The after-death requirement will be through the existing ringed boxes on the MCCD.
If there is no other reason for the death to be referred to the coroner, the MCCD should be accepted. If possible, registration officers should liaise with their local surgeries and hospitals to ascertain a list of possible signatories and their GMC numbers.
The registration
Permission is granted to remove the requirement for a death or still-birth informant to attend and provide details in person and the requirement for them to sign the register where a local authority can no longer offer face to face service registrations or where this is needed by way of additional contingency.
This will enable the information for the registration to be collected by telephone. When registering by telephone, in the signature box (space 8 of the death entry) registrars should record the full name of the informant followed by the words ‘information given by telephone’ (the same wording should be used for still-birth registrations).
It is possible for telephone registration to be undertaken from the office or remotely and each authority should direct on practice for their area.
Remote registration
If working remotely registrars will still require secure e-mail links in order to receive and send information.
If without print facilities, registrars will need to register manually, although information will still be able to be captured onto RON. In such cases the RON entry should be completed after the register page has been signed by the registrar and they have added their designation. After capturing to RON, the entry can be locked.
The disposal form can also be completed manually and as an option, once signed off, it can be photographed and sent on to the relevant authority as an email attachment with the original being retained.
Qualified informants
The list of qualified informants is temporarily extended to include a funeral director (where they are acting on behalf of the family)
Funeral directors are an addition to the existing list of qualified informants rather than a replacement, family members are still allowed (and may be preferred).
Where a funeral director does act as informant their designation shall be recorded as “Causing the body………” and the words ‘Funeral Director’ should be recorded after their surname, in the informant surname field.

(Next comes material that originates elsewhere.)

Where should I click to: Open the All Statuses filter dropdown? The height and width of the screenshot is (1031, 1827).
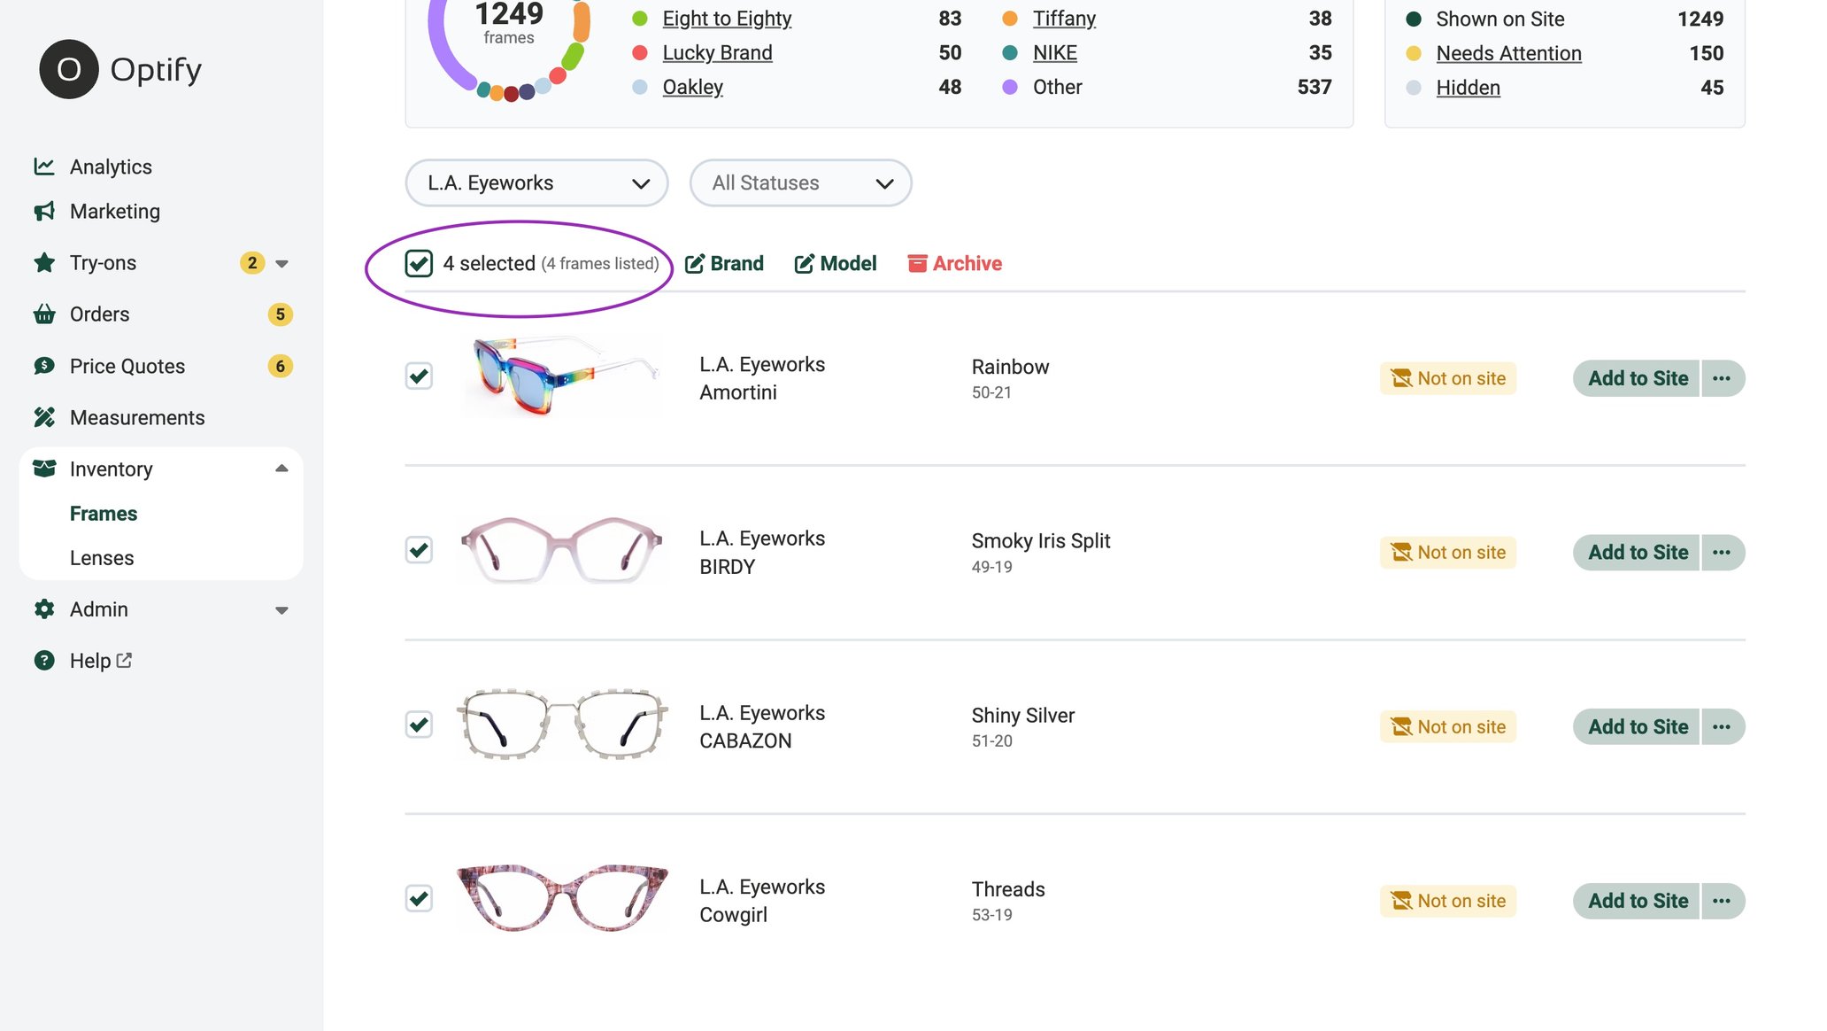pos(799,182)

Electronic transmission of documents
The provisions also allow for the electronic transfer of documents relating to the certification and registration process (e.g. transfer of the MCCD from the medical practitioner to the registrar and the form for burial or cremation (the Green), from the registrar to the relevant authority).
It is not envisaged that scanned documents should be received via a third party.
Under this arrangement these documents can be scanned or photographed and sent as an attachment, though a wet signature is still required on the original.
For MCCDs medical practitioners should be provided with a secure (local authority) email address to send to.
Disposal forms can be completed manually and similarly scanned or photographed for onward sending. Registrars should engage to find an email address for the relevant authority (local burial and crematorium authority); which could be a local authority shared mailbox (as long as the relevant person at the crematorium or cemetery can access it) as well as an address for returning counterfoils.
After the emergency period, arrangements should be made to have all original forms sent to the register office to be processed in the normal manner.